── Excerpt
Server-Side Processing

From Raw Beacons to Clean Records

The collector fires JSON payloads at your server. Now what? This phase receives those raw beacons and transforms them into clean, enriched, sessionized records ready for storage. Every beacon must be parsed, validated against an expected schema, enriched with server-side data the client cannot provide (authoritative timestamps, IP addresses, geolocation), linked into sessions, and finally inserted into the database.

Get this phase wrong and your analytics data is unreliable — or worse, an attack vector. Get it right and you have a pipeline that produces trustworthy data at scale.

1. The Server Side of Collection

The browser sends a POST /collect request containing a JSON body. On the server side, that request kicks off a multi-step pipeline before the data ever reaches the database. Each step has a specific job, and if any step fails, the pipeline must handle the failure gracefully without leaking information back to the client.

Browser Server │ │ │── POST /collect ────────────────>│ │ Content-Type: application/json │ │ { url, timestamp, ... } │ │ │ │ ┌───────▼───────┐ │ │ Parse JSON │ │ └───────┬───────┘ │ ┌───────▼───────┐ │ │ Validate │ │ │ field types │ │ │ + sanitize │ │ └───────┬───────┘ │ ┌───────▼───────┐ │ │ Enrich │ │ │ timestamp, │ │ │ IP, geo │ │ └───────┬───────┘ │ ┌───────▼───────┐ │ │ Sessionize │ │ │ link to │ │ │ session_id │ │ └───────┬───────┘ │ ┌───────▼───────┐ │ │ INSERT │ │ │ into MySQL │ │ └───────┬───────┘ │ │ │<──────── 204 No Content ─────────│ │ │

The 204 No Content response is intentional. The server confirms receipt without sending a response body. This is the standard pattern for analytics endpoints — there is nothing useful to return to the client, and a smaller response means less bandwidth and faster completion.
────
Continue the article on server-side processing of analytics beacons, starting right after its final sentence.
── Given material
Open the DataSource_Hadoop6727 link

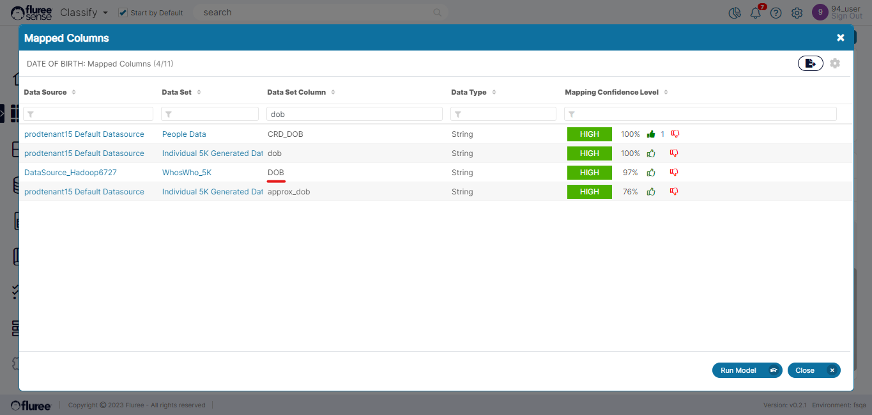(x=70, y=173)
────
Reply →
Why 204 and not 200? A 200 OK implies there is a response body worth reading. A 204 No Content explicitly says "I received your data, there is nothing to send back." This is semantically correct for analytics collection and is what navigator.sendBeacon() expects.

2. GET vs POST for Analytics

Analytics data can theoretically be sent via either HTTP method, but the choice has real consequences for security, capacity, and correctness.

Concern	GET	POST
Data location	Query string (`?key=val`)	Request body (JSON)
Size limit	~2,000–8,000 characters (browser/server dependent)	Effectively unlimited (server config)
Visibility	URL visible in server logs, browser history, referer headers	Body not logged by default, not in history
HTTP semantics	GET = retrieve a resource (idempotent, safe)	POST = submit data for processing (correct for analytics)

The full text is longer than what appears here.